Although most cases of postoperative DVT are isolated from the calf veins - isolated distal DVT (ID-DVT), 20–50% may involve the more proximal venous system (7). Recommendations of antithrombotic therapy for venous thromboembolism (8) suggest extension of ID-DVT that would favor anticoagulation over surveillance (e.g., >5 cm in length, involving multiple veins, >7 mm in maximum diameter, detected by US). Timely US surveillance is needed in asymptomatic patients with postoperative DVT; As well, knowing the age of DVT is important for clinical and therapeutic implications. Acute thrombi, which consist mainly of fibrin, are highly sensitive to anticoagulation and thrombolytic therapies; however, chronic thrombi are highly resistant to therapy as fibrinolysis ends. Two-dimensional shear-wave elastography (2D-SWE) and super-microvascular imaging (SMI) may be helpful in assessing DVT age.

Based on shear-wave velocities, the US system provides a quantitative measure of tissue elasticity (9,10). On the US screen, shear modulus maps are represented as a color-coded elastogram displaying shear-wave velocities in meters per second (m/s) or tissue elasticity in kilopascals (kPa) to reflect changes in tissue stiffness. According to a recent meta-analysis (11), despite significant differences in the study design, definitions of thrombus age, and patient characteristics, nearly all studies (9,10,12-14) demonstrated an increase in thrombus stiffness according to DVT age (from acute to chronic). However, there was substantial variation in the definitions of acute, subacute, and chronic DVT, leading to differences in the interpretation of the results and their clinical application.

SMI is a US imaging modality that has been routinely used since 2014 (15). It is based on a unique algorithm that identifies and eliminates clutter while preserving low-flow signals, which enables visualization of microvessels in tumors and carotid plaques. In DVT, after as few as 7 days, acute venous thromboembolism demonstrates elements of organization, including collagen deposits, neovascularization, and increased leukocyte infiltration (16,17). Accordingly, we hypothesized whether the SMI technique could detect neovascularization in the histologic features of the thrombus. However, to date, no studies have used SMI to assess DVT age. Based on our initial pilot observations, we identified that SMI can detect instances of partial neovascularization in DVT that have persisted beyond 14 days.
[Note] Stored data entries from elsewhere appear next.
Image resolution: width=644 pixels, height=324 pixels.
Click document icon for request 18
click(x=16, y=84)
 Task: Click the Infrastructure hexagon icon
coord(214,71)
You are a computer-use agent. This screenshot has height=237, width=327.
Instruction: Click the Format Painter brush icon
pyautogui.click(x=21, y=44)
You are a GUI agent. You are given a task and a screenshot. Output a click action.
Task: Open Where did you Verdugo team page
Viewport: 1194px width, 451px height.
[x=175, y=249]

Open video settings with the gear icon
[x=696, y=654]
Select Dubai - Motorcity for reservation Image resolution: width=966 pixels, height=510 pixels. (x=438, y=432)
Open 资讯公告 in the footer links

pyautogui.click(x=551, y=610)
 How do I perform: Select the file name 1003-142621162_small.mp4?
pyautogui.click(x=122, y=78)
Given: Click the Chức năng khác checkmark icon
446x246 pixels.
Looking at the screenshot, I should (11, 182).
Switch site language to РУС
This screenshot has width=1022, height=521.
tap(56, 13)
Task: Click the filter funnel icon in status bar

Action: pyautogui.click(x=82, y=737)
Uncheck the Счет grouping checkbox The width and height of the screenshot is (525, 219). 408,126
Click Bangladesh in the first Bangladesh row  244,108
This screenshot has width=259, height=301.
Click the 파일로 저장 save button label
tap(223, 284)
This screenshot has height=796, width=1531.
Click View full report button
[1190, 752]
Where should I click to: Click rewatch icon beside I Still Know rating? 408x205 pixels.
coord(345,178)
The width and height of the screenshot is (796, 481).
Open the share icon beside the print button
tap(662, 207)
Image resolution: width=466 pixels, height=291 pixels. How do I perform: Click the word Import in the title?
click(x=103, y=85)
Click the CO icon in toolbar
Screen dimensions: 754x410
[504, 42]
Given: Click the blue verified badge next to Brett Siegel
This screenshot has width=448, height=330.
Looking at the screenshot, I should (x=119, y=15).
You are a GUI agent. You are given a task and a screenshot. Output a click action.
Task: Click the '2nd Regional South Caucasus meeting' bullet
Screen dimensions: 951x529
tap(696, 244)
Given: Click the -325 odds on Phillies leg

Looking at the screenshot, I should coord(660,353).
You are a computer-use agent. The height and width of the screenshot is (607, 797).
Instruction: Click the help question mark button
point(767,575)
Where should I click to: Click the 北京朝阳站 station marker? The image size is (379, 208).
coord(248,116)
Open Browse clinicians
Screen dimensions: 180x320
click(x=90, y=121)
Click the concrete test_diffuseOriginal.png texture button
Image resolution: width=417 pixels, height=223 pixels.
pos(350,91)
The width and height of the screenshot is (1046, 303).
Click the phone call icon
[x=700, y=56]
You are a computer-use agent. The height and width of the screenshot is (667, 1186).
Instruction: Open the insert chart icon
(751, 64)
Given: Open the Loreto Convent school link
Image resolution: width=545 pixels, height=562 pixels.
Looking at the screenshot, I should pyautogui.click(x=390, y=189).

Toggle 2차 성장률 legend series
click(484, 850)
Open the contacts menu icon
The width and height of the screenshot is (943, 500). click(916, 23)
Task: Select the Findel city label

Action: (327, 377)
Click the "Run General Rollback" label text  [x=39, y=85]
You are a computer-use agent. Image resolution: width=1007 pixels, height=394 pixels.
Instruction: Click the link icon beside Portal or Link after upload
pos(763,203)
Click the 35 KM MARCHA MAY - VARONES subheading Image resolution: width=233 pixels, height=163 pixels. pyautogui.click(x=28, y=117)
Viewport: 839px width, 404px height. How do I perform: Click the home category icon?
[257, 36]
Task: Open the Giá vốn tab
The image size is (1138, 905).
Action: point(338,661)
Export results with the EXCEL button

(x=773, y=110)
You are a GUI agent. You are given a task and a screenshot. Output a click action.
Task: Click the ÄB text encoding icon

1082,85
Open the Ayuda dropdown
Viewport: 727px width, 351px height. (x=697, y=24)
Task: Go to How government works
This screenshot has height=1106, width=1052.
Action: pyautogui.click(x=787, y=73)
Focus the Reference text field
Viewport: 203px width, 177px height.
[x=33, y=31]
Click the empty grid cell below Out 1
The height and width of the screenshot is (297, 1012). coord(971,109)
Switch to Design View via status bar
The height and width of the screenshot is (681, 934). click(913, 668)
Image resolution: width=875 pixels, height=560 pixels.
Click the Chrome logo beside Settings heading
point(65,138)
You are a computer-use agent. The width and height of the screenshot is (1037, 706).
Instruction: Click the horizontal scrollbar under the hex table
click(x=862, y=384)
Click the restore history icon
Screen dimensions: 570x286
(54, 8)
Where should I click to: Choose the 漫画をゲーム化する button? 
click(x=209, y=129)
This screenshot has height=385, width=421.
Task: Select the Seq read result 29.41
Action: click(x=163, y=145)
While neovascularization was also observed in a limited number of chronic cases (over 30 days), its occurrence was notably more frequent and specific during the subacute phase (15–30 days). Drawing on the DVT aging methodologies established in prior researches (10) and integrating our own findings, we set out to classify DVT into acute (≤14 days), subacute (15–30 days), and chronic (31 days to 6 months) phases. This approach aimed to provide a more nuanced understanding of the DVT’s progression and neovascularization at different ages.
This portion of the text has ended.